Privately-held German drugmaker Boehringer Ingelheim yesterday unveiled its mid-stage oncology pipeline for the first time to journalists, who had convened at the Institute of Molecular Pathology in Vienna to hear about the group’s research and development activities.
The company first toyed with the idea of entering the oncology arena back in the 1990s, but only cemented its commitment in 2000 with the selection of a research site in Vienna. Since then, with over 200 scientists on board, eight clinical anti-cancer candidates were characterised, of which three are now showing promise in Phase II clinical trials:
BI 2536 is a first-in-class inhibitor of Polo-like kinase 1 (Plk-1), a molecule essential for cell division. The principle behind its mode of action is that, if a cancer cell wants to divide but can’t, this will induce apoptosis – programmed cell death – thereby killing the cancerous cell without harming any of the surrounding healthy ones, which often happens with other anti-proliferation drugs such as the taxanes. The agent performed very well in preclinical models, showing activity regardless of which mutation drives the cancer, and its efficacy is now being tested in Phase II trials, Wolfgang Rettig, Senior Vice President of Research at BI, told delegates at the meeting. Registration is on target for 2008.
BIBF 1120 is a triple angiogenesis blocker, designed to offer long lasting clinical benefit and better tolerability and safety than its predecessors on the market. The drug works by cutting off the oxygen and nutrient supply to cancer cells, thereby preventing the development of blood vessels to the tumour. But, unlike the first generation of angiogenesis blockers, BIBF 1120 targets VEGF, FGF and PDGF receptors in several cells essential to blood vessel formation, making it more difficult for the tumour cells to recruit other kinases to build a blood supply. “Initial results look very promising,” said Dr Rettig, “we have clear indication of efficacy in tumour shrinkage and stable disease rates.” But he added that the product would not be on the market before 2008, depending on the outcome of trials.
BIBW 2992 is a novel kinase inhibitor that blocks the activity of both EGFR and HER2. “Here we have receptor molecules that combine to form a treatment principle,” Rettig said, explaining the design behind the drug.
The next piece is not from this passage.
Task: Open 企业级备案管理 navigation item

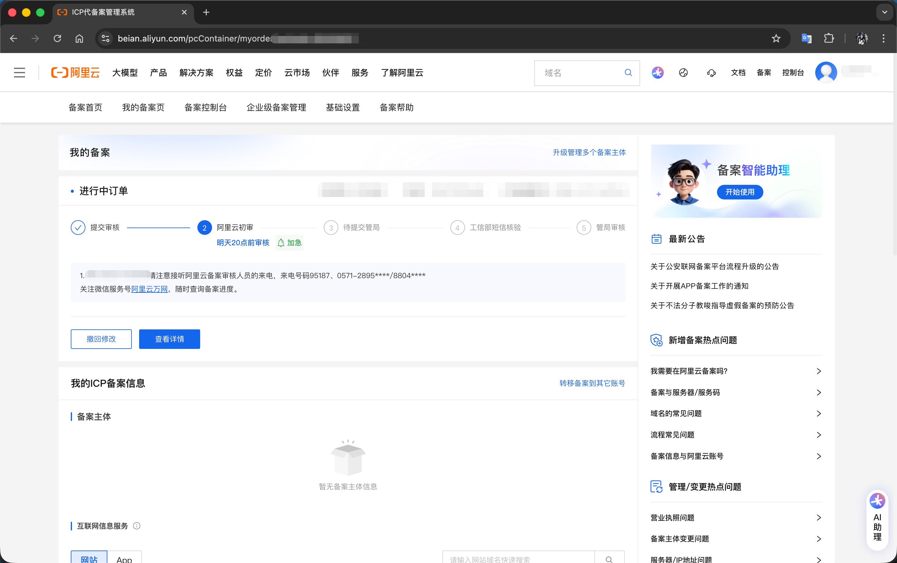Action: click(276, 108)
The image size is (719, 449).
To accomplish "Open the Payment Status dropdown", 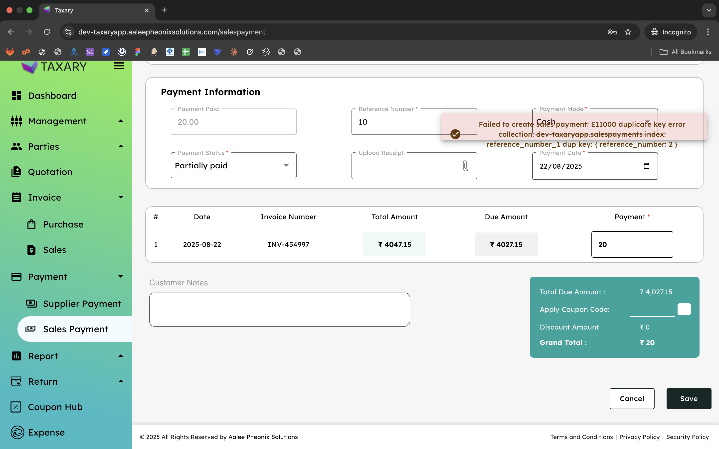I will (234, 166).
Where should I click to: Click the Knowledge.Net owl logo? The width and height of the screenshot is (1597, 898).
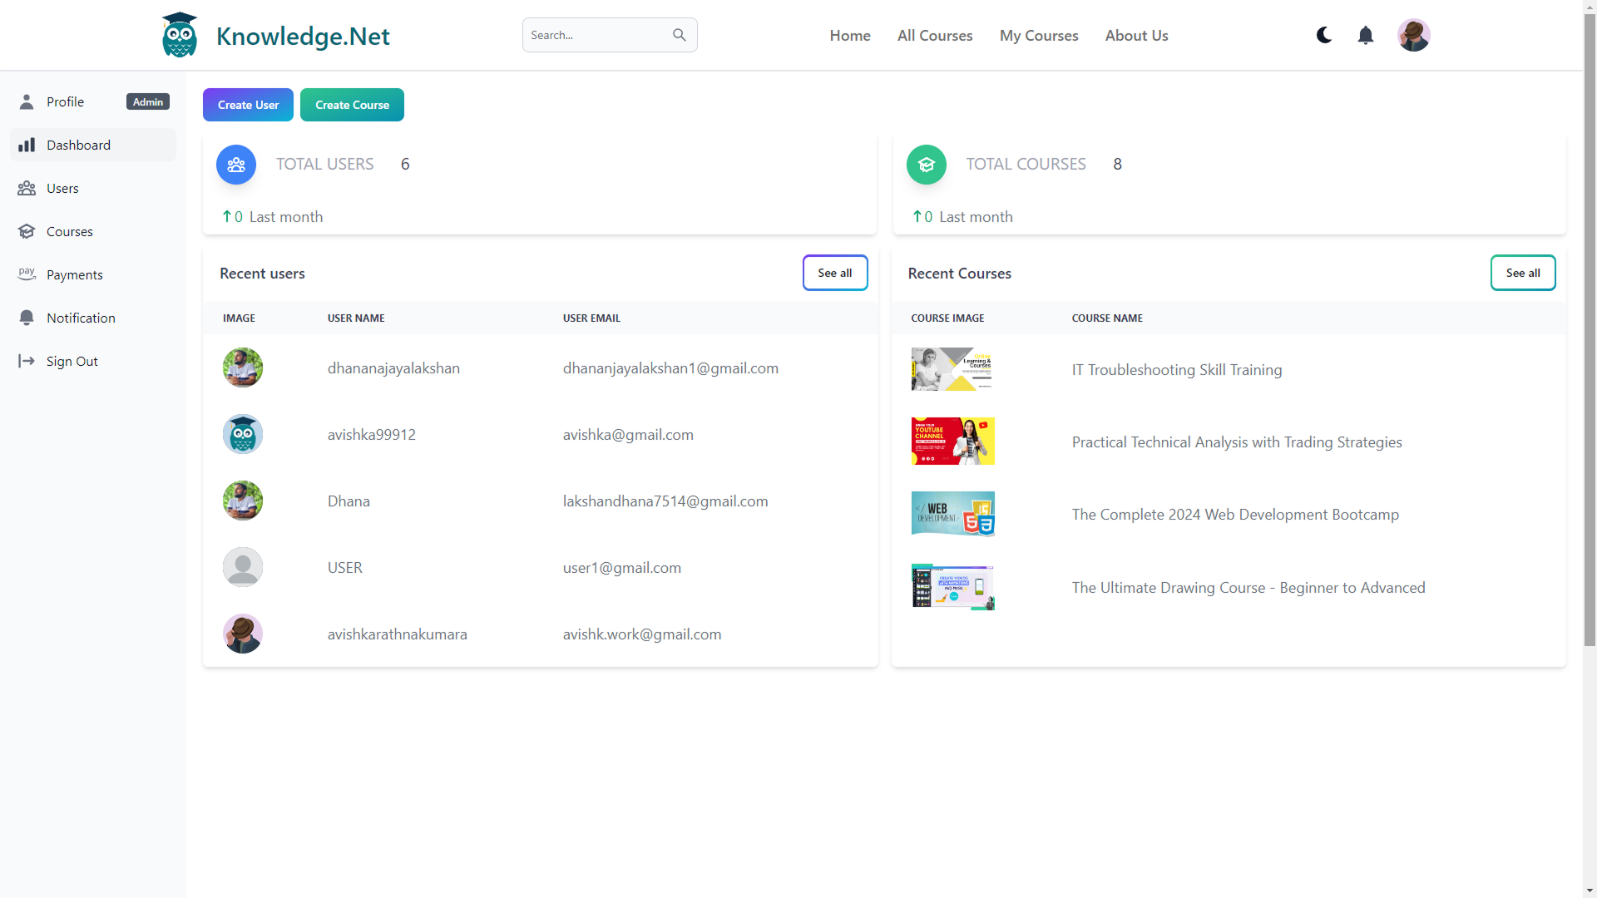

Dual inhibition should provide added efficacy in more cancer types than older drugs on the market, which target either one or the other. In preclinical models, the efficacy of BIBW 2992 was shown to match and surpass that of Herceptin (trastuzumab), and it is known to be well-tolerated, he said. The drug’s efficacy is boosted by the fact that it targets secondary resistance: “Our inhibitor fits into the docking site and throws in an anchor, the principle being latch on…and don’t let go!” Rettig explained. BIBW 2992 is also on track for registration in 2008.
These three Phase II candidates all have innovative features and, if confirmed in Phase III development, they will “allow physicians to offer improved treatments choices to cancer patients,” claims Dr Andreas Barner, Vice Chairman of the Board of Managing Directors and responsible for the Corporate Board Division Pharmaceutical Research, Development and Medicine at BI.
And such a statement is not made lightly. Being a privately-held group, BI is not bound to publishing information about its R&D activities, and has traditionally shied away from showcasing its early-stage pipeline, preferring to report data only when there is a greater chance that the drug will make it to the patient.
And, as Dr Barner told PharmaTimes World News, not only is he very excited about the progress these mid-stage cancer compounds have made in a relatively short amount of time, he is also more than happy with the amount of candidates in the earlier stages of development, which suggests that the company is staying true to its ethos of creating “value through innovation.”